A few weeks ago Cell published a commentary by Paul Nurse, president of Rockefeller University, on US biomedical research under siege from people with political motivations. Nurse's intentions were noble, but his language was sloppy. The issue of Cell published today has a commentary by Eugenie Scott, executive director of the National Center for Science Education. Scott's article provides an excellent review of American policy, education, and the anti-evolution movement -- if you're lucky enough to have access to Cell, go read the entire thing. If you don't have access, I have a few quotes and comments after the jump...
Scott does an excellent job of putting the anti-evolution movement in an historical context. She writes:
"The US constitution codifies the separation of church and state partly because the founding fathers knew the bloody history of religious warfare that had scarred so much of Europe. Religious history in the US is marked by a strong current of religious dissidence, having been colonized originally by members of sects with quite specific--and different--ideas about salvation...
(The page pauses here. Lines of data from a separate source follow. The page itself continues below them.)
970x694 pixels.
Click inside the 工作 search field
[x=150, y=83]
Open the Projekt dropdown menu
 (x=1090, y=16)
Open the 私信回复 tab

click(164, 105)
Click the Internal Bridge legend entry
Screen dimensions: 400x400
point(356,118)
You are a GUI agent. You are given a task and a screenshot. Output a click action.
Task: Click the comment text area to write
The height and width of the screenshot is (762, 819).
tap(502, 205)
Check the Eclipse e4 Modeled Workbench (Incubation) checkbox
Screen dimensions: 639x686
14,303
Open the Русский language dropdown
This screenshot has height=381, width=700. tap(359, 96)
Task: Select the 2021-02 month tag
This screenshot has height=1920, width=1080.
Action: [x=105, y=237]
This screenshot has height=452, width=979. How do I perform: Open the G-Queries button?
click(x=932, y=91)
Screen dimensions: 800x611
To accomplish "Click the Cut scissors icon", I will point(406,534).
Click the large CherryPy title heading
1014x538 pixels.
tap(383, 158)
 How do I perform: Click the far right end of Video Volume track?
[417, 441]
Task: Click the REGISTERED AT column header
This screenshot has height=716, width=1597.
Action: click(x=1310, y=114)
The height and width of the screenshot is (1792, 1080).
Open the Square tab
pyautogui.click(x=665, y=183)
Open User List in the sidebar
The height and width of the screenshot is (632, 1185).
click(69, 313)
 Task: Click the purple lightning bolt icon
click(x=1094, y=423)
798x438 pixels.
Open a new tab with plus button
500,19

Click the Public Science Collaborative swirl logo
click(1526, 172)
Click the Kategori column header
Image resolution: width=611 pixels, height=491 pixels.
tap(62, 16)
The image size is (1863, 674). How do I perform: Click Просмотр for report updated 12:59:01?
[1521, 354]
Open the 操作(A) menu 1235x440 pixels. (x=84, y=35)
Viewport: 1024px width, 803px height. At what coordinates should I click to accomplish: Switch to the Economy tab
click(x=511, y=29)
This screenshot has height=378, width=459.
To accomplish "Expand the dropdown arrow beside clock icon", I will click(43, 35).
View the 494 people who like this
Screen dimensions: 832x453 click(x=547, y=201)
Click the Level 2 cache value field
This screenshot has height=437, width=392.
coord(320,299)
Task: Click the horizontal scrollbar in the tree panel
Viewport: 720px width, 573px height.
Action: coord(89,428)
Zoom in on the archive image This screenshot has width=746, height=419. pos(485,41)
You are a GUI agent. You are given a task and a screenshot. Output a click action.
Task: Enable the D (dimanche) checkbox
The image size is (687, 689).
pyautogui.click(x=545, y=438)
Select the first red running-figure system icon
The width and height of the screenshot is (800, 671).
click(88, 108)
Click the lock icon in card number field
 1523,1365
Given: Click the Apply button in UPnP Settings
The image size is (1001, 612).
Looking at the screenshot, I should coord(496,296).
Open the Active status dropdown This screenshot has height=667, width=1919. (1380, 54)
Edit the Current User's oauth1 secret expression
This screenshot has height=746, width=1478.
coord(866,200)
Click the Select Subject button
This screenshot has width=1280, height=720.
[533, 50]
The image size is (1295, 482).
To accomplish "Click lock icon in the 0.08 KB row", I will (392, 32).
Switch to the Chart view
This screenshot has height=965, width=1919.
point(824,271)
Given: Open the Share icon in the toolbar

"The decentralization of religion arises partly from the dissident tradition and partly from our frontier tradition. For much of early American history, there were no central governing bodies, and, if a frontier settlement desired police stations, fire houses, schools, or other community services, they had to devise ways of providing them; outside help from territorial or state governments was generally unavailable or ineffective, and the federal government was too weak to extend services to frontier communities...
"In the United States, education is decentralized to a degree not seen in any other developed nation. This may reflect America's frontier history, in which local control of education was a necessity that became enshrined as an ideal. Americans are fiercely protective and defensive of local control of education, even when it results in great inequities of educational opportunity."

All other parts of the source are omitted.